By Gregory Zuckerman, WSJ,

The hard lessons from Rob Arnott, Jeremy Grantham, Howard Marks and Jeffrey Gundlach

Even the superstars swing and miss. Much of the time, in fact. That is as true in investing as it is in baseball.

Last year, 79% of actively managed U.S.-stock mutual funds failed to top their benchmarks, according to research firm Morningstar Inc., the worst year for relative performance in modern history. At the same time, more individuals gave up trying to beat the market at all, as investors pulled nearly $99 billion from actively managed U.S.-stock funds last year and moved $71 billion into index funds.

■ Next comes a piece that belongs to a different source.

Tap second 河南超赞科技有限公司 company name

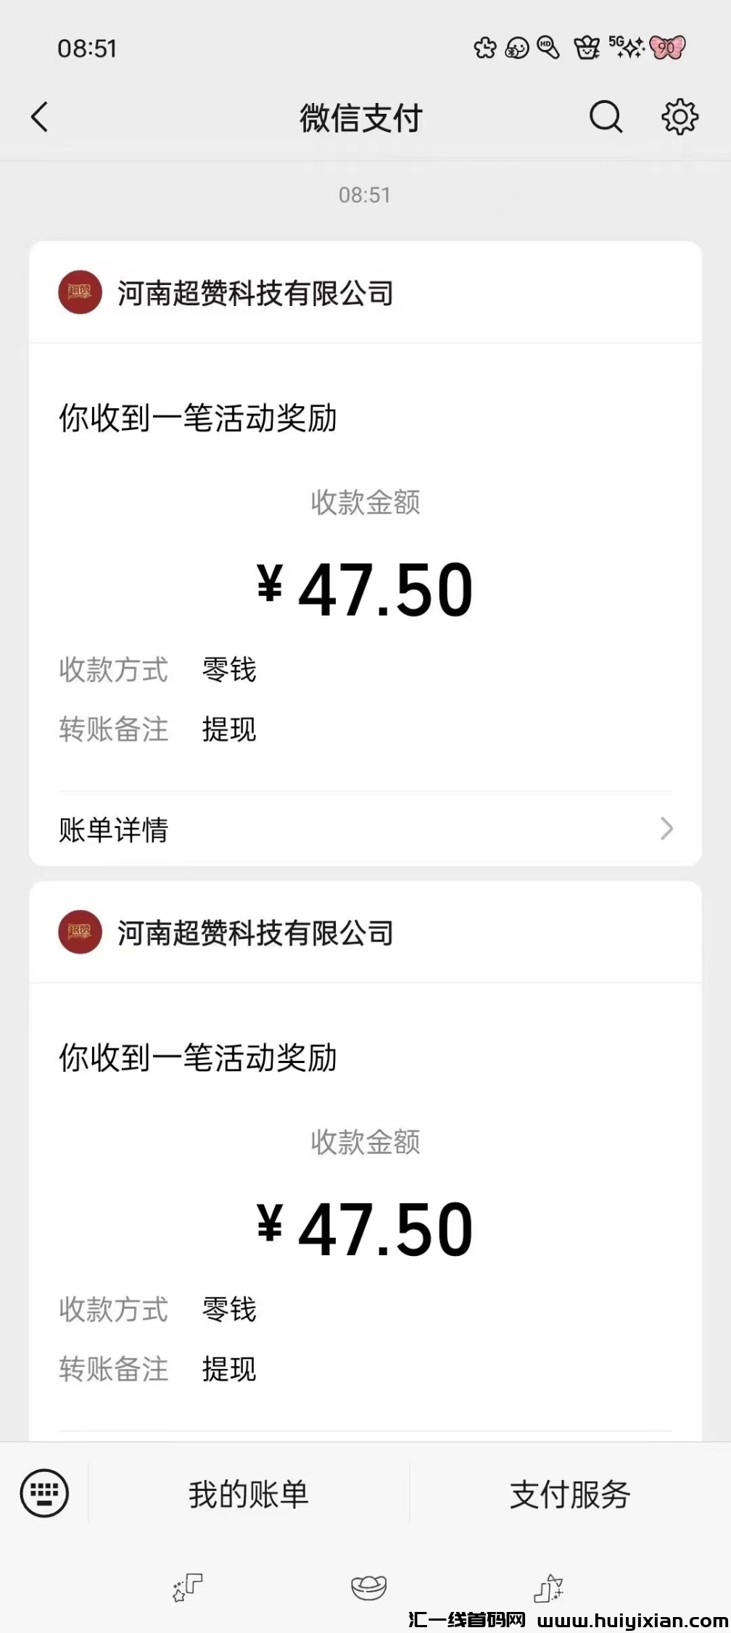(255, 933)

Can’t anybody play this game?

We figured it was a good time to ask four acclaimed investors with records of top performance what they learned about markets and investing from some of their hits and—maybe more so—from their misses.

Wealth Management

Rob Arnott: Learned to stick to his expertise.

Rob Arnott

Founder and chairman of Research Affiliates, known for a quantitative investment strategy that has beaten the market over the long term.

HIT: In February 2000, after trailing the market for more than a year as investors bid up tech stocks, Rob Arnott’s research team at First Quadrant LP tweaked its investment model to reduce the emphasis on “value” stocks—those trading at a low price relative to their earnings—and increase exposure to surging tech shares.

About a month later, when he found out about the move, Mr. Arnott ordered the model returned to its original stance, sticking with the firm’s value orientation.

It was in the nick of time. Tech shares soon cratered, value held up well, and the firm scored impressive returns and gained clients.

THE LESSON: “When your strategy goes against you, the natural inclination is to try to figure out what’s wrong with your strategy, but that’s dangerous,” says Mr. Arnott, whose current firm, Research Affiliates, has been buying out-of-favor emerging-markets shares lately. “Don’t fight the most recent battle, over and over again.”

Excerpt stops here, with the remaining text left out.